Джек откупорил уже вторую бутылку. Давно перевалило за полночь, но он просто горько усмехнулся, подумав о том, как будет молиться дьяволу и звать Дейви Джонса. Чушь. Пора перестать верить в детские сказочки, а найти себе новый корабль. В конце концов, он капитан Джек Воробей, и смекалки ему не занимать. Можно присмотреть и корабль, и команду как раз на Кубе.
Неожиданно по воде пошла рябь, дунул порыв холодного, северного ветра. Джек испуганно огляделся по сторонам. Казалось, природа на какую-то долю секунды сошла с ума, а потом всё успокоилось и вернулось на круги своя. Джек ошарашено продолжал оглядываться, пока наконец не заметил вдалеке, почти на самом горизонте огромный корабль. Со своего места Джеку было не слишком хорошо видно, что у судна за флаги, пиратское ли оно или, может, военное, одно он мог сказать точно: корабль быстро рассекал водную гладь, направляясь прямиком к нему.
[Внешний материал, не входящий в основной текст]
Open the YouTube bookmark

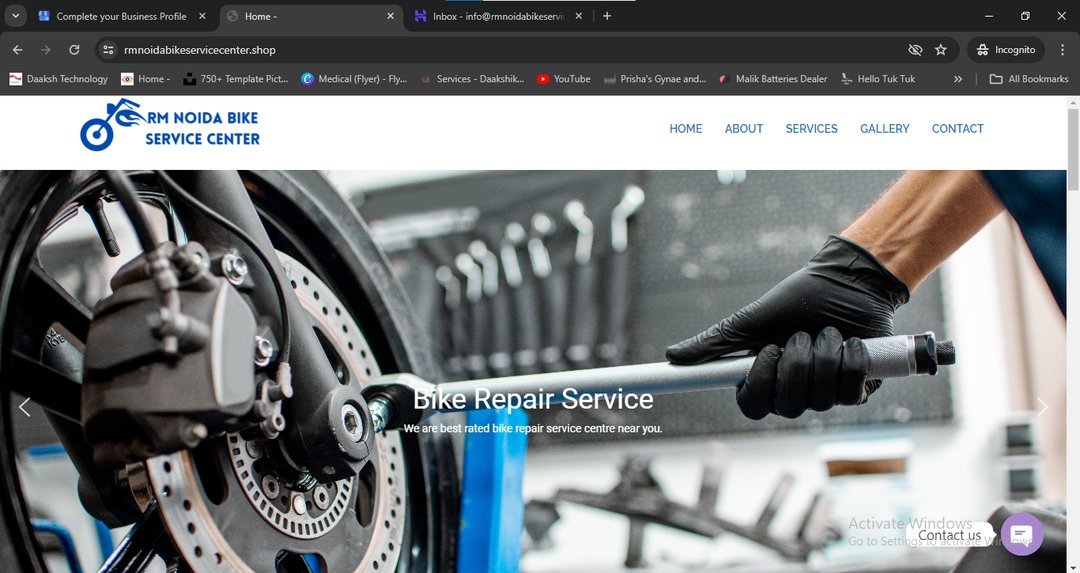[x=563, y=79]
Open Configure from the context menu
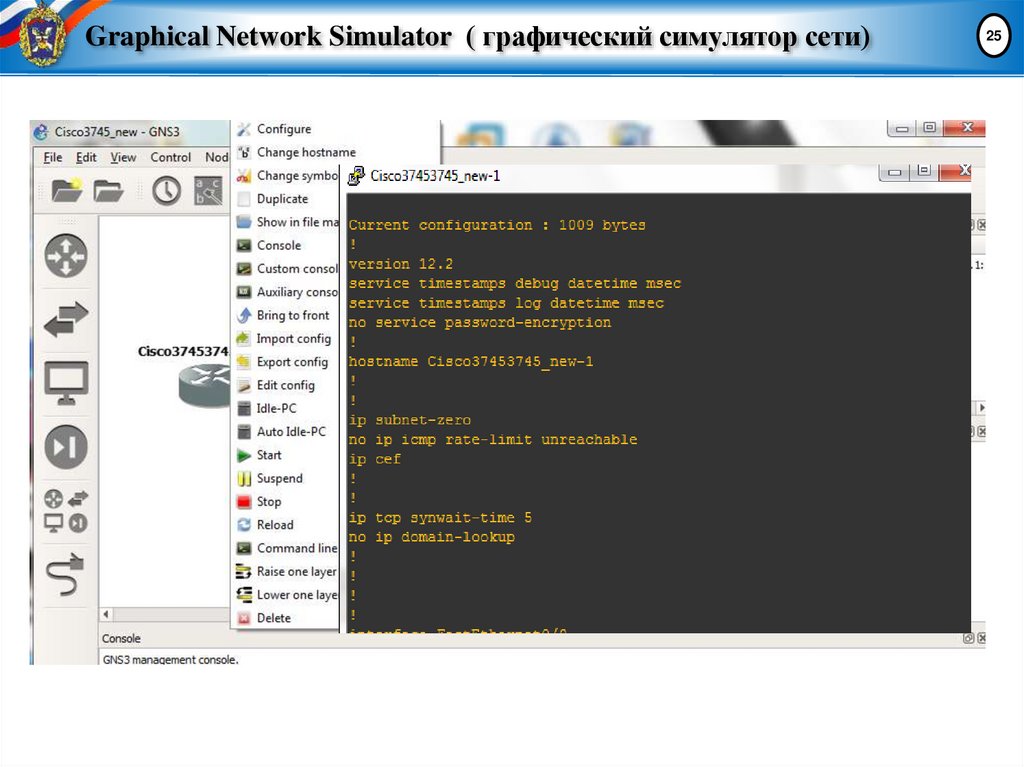1024x767 pixels. click(282, 129)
Джек замер, не было смысла даже пытаться уплыть, огромный корабль за считанные минуты преодолел расстояние в несколько миль. И тут Воробей различил страшные очертания судна, что извергла сама преисподняя. Прогнившие мачты возвышались поломанными когтями над полусгнившей палубой, обшивки не осталось и вовсе, а нос корабля напоминал разверзшуюся пасть огромного монстра, кишащую острыми зубами. Летучий Голландец медленно дрейфовал совсем рядом с жалкой шлюпкой Джека, покачивая на ветру обрывками парусов.
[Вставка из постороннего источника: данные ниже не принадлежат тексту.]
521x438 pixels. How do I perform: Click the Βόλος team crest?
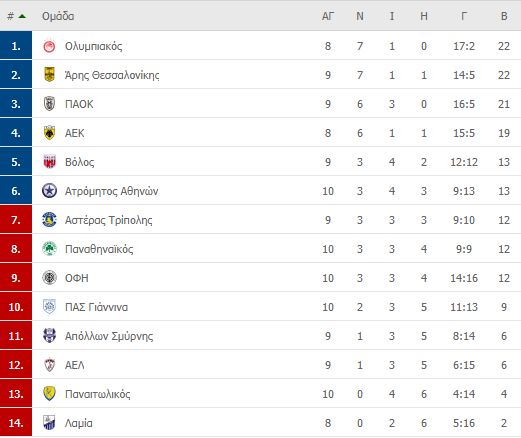[49, 162]
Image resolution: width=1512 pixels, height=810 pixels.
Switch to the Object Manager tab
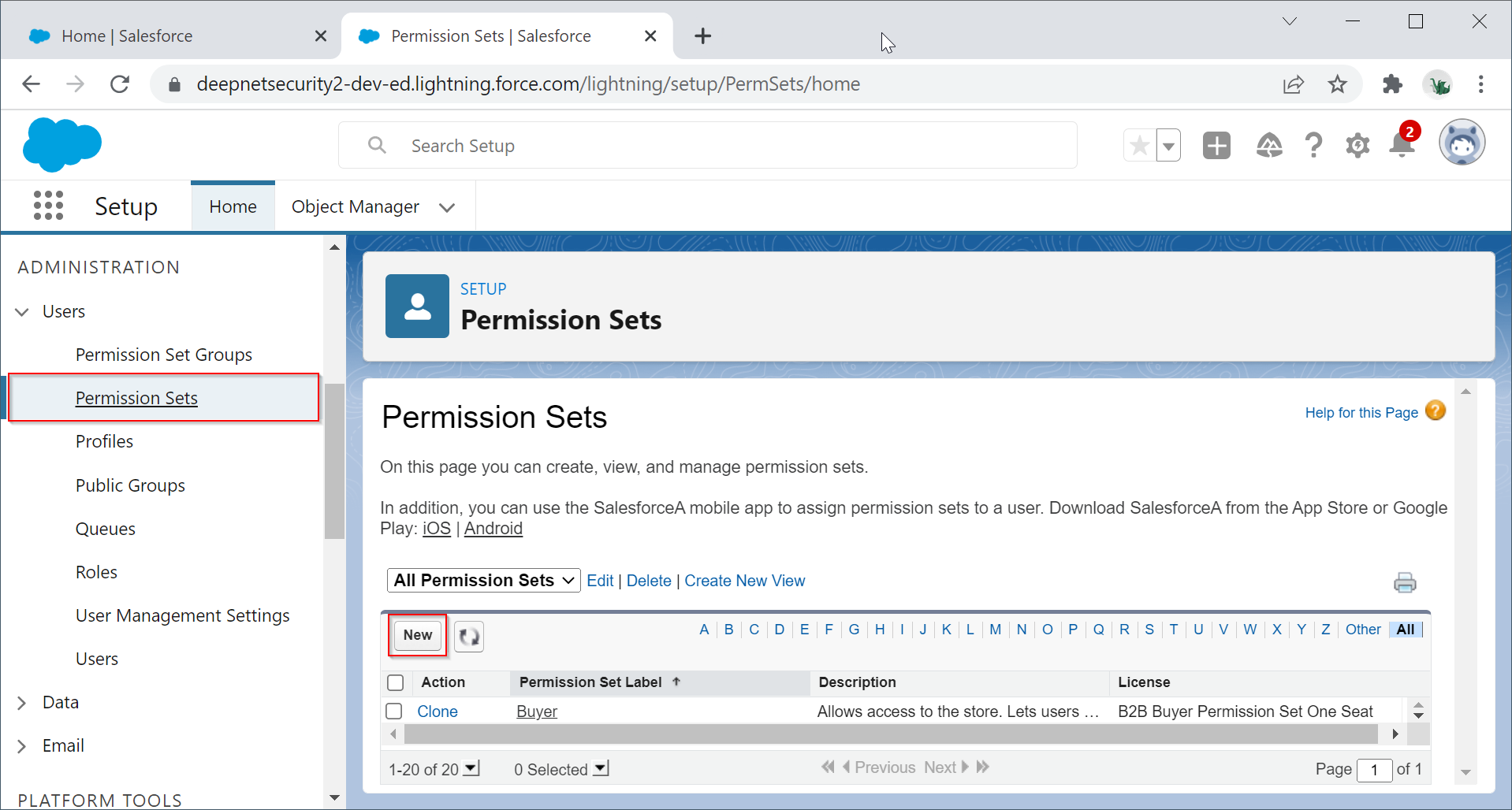(356, 207)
Джек сидел в лодке, боясь шелохнуться, выронив полупустую бутылку рома из рук. Его ужас был настолько огромен, что кровь бешено неслась по венам, приливая со страшной силой к голове, заставляя последнюю не только раскалываться от боли, но и судорожно думать. И вдруг раздался колючий пустой голос. Именно так, голос был пустым, иного слова Джек и не мог подобрать. Он не выражал ни одной эмоции, что может присутствовать в душе человека, ни одного чувства, мало-мальски похожего на человеческое. Интонации были какие-то чужие и далёкие. Джек поднял голову и увидел его. Он не мог ошибиться. Дейви Джонс потрясал воображение своим нереальным, отвратительным видом. Его борода из щупалец закручивалась кольцами, которые сжимались и разжимались совершенно самостоятельно, треуголка была надвинута на самые глаза – голубые, человеческие глаза… как мало внешний вид может сказать о содержании, как мало.
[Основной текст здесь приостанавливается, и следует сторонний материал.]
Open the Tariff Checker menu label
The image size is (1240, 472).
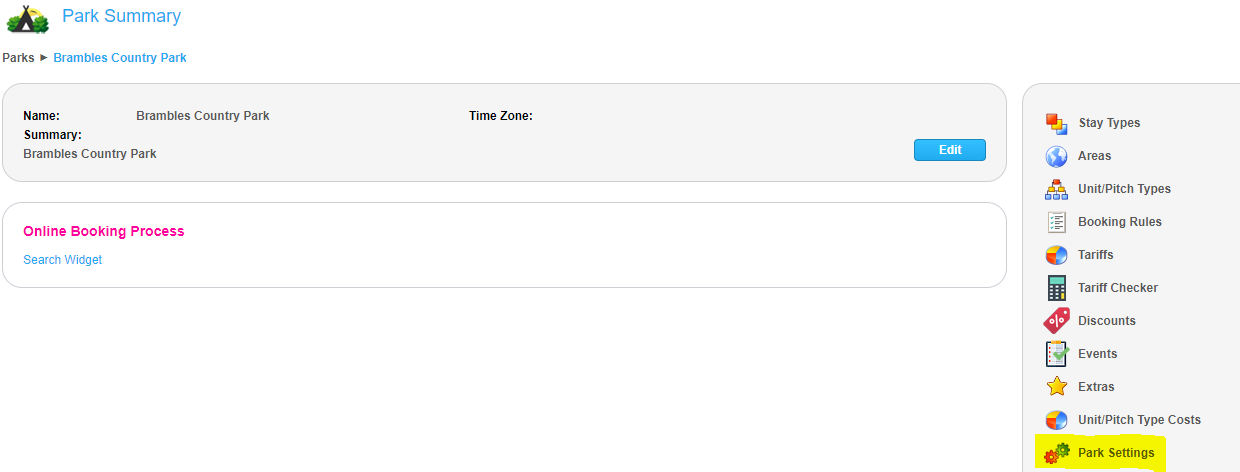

- Поднять душу на борт, - медленно и глубоко произнес Дейви Джонс. Только сейчас Джек заметил вокруг капитана Летучего голландца его адову команду. Вот они-то людьми уже давно не являлись. Их кожа представляла собой плачевное зрелище. Покрытая полипами и морской живностью, она напоминала скорее морское дно, нежели действительно кожу. Многим руки и ноги заменяли части рыбьих тел. Эти существа всё же не выглядели жалко, они скалились и что-то выкрикивали, чуя свежую кровь, вселяя ужас и смятение в душу Джека. В какую же дьявольскую западню он попал? И, главное, почему? Ведь он не просил о сделке с Дейви Джонсом, не сказал ни слова в слух, ни звука. Джек уже начинал паниковать. «Рыбки» Джонса, как ласково Джек окрестил про себя членов команды, уже почти полностью втянули его шлюпку на Голландец.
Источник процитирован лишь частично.